If you thought the cryptocurrency mining boom only affected your ability to find a graphics card that is faster than a potato, you'd be wrong. According to a recent report, scientists are hitting a brick wall in trying to secure orders for the hardware they need - that is when they are not getting busted for using Russian supercomputers for mining - to answer one of the most fundamental questions humanity has: are we alone in the universe?
Researchers at the Search for Extraterrestrial Intelligence (SETI) have recently set out to expand operations at two observatories. However, due to the demand for GPUs, these plans have in part been set on hold. Scientists use GPUs due to its immense computing capability especially when working with large amounts of data. However, for those using them to mine cryptocurrencies, it's a fundamental part of any profitable operation.
According to Dr. Werthimer, this phenomenon has only recently become a problem:
"We'd like to use the latest GPUs, and we can't get 'em. That's limiting our search for extra-terrestrials, to try to answer the question, 'Are we alone? Is there anybody out there?'.
This is a new problem, it's only happened on orders we've been trying to make in the last couple of months."
Other scientific institutions have been affected as well. Several expansion plans are under pressure due to the shortage. The Hydrogen Epoch of Reionisation Array (HERA) telescope located in South Africa has had to double its budget for GPUs due to rising costs. According to the report, it had aimed to acquire cards that cost around $500 each, however, the price for the same GPU doubled to $1,000.
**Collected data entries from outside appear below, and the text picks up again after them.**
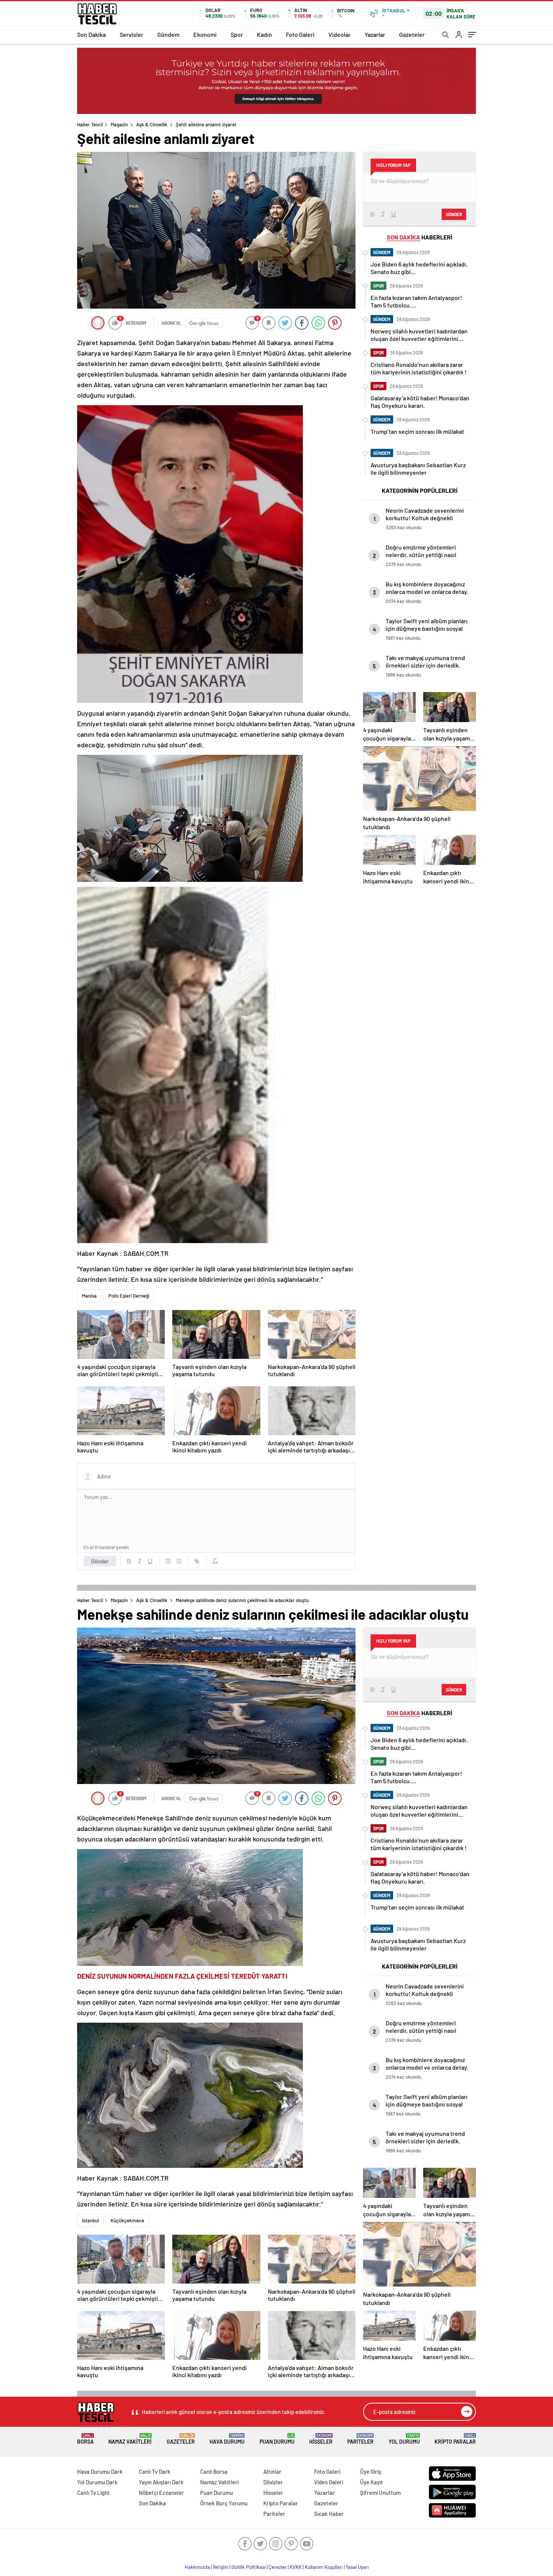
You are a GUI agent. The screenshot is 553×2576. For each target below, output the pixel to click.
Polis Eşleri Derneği (128, 1296)
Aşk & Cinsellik (151, 124)
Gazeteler (412, 34)
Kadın (264, 34)
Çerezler (278, 2567)
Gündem (168, 34)
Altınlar (272, 2471)
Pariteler (360, 2439)
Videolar (339, 34)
According to Professor Parsons - who manages the HERA telescope -, it will be able to weather the storm, but the expansion will end up costing around $32,000 more than initially planned. The aforementioned telescope listens to low-frequency radio waves emitted by hydrogen before the first galaxies formed in the early universe.
In the past year alone, gamers have all but formed a mob around AMD and Nvidia's headquarters over the rising costs of hardware. Retailers have reportedly had a tough time keeping stock around long enough so that everyone could get their hands on one at a reasonable price. In the case of the most popular cards - the GTX 1070 Ti, and GTX 1080 Ti - prices have more than doubled. Nvidia recently stepped into action, requesting that retailers curb sales of its cards to miners - who generally purchase more than one - in a bid to appease its gamer base.
The profitability of mining has, however, come under pressure in recent months after the price of Bitcoin dropped from its all-time high of around $20,000 to $9,700.
With rumors of both Nvidia and AMD readying to launch their latest generation of GPUs this year, one would be forgiven to think that this cat and mouse game will continue for as long as mining remains a profitable endeavor.